Efendimiz Aleyhis-Salatu vesselam: “Sizden kim bir kötülük görürse, onu eliyle değiştirsin. Şayet eliyle değiştirmeye gücü yetmezse, diliyle değiştirsin. Diliyle değiştirmeye de gücü yetmezse, kalbiyle düzeltme cihetine gitsin ki, bu imanın en zayıf derecesidir.” buyuruyor.
Bu Hadisi aşğıdaki şekilde anlamaya çalışırsak daha doğru olur kanaatindeyim.Efendimiz (A.S.M.)'ın malumunuz üzere söz, fiil ve takrirleri hadis olarak anılmaktadır.Bu hadisi şeriflerinde aynı Kur'an-ı Kerim'de olduğu gibi muhkem ve müteşabih kısmı vardır hadisi şerifler üzerine yorum yaparken bunları göz önüne almak gerekmektedir, yoksa hadisi şeriflere yanlış mana vermek kaçınılmaz bir durum olacaktır.Hadis i şerifte ki el ile düzeltmek manasını her gördüğümüz yanlışa fert olarak müdahale etmek olarak anlarsak devletin adalet mekanizması işlevini yerine getiremez ve toplumda anarşi kaçınılmaz duruma gelir...

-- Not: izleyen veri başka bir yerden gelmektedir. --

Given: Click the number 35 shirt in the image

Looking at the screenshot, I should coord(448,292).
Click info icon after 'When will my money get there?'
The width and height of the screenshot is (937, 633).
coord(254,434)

Bir kötülük, bir haksızlık görüldüğünde onun el ile, olmazsa dil ile önlenmesi, o da olmazsa kalben o işe karşı olmakla mukabele edilmesi Peygamberimizin bir emridir. Bu hadis-i şerifi islam alimlerimiz şöyle açıklamışlardır: Münkeri yani kötülüğü el ile men etmek devletin ve diğer yetkililerin vazifesidir. Dil ile met etmek ise alimlerin, bu konuda bilgi sahibi olan kişilerin vazifesidir. Elinde bir yetki olmayan, o kötülüğü dil ile önleyecek ilim gücünden de mahrum bulunan kimseler ise kalpleriyle buğz edecekler, yani o kötülüğe iç alemlerinde karşı çıkacaklardır.
Buna göre, bir haksızlığa maruz kalındığında onun izalesi için yetkili makamlara müracaat etmek, o kötülüğü önleme gücüne sahip kişiler varsa onların devreye girmesini sağlamak gerekir. Bütün bunların bir sonuç vermediği hallerde ise kişinin o hakkını alması mahşer meydanındaki büyük hesap gününe kalmış demektir.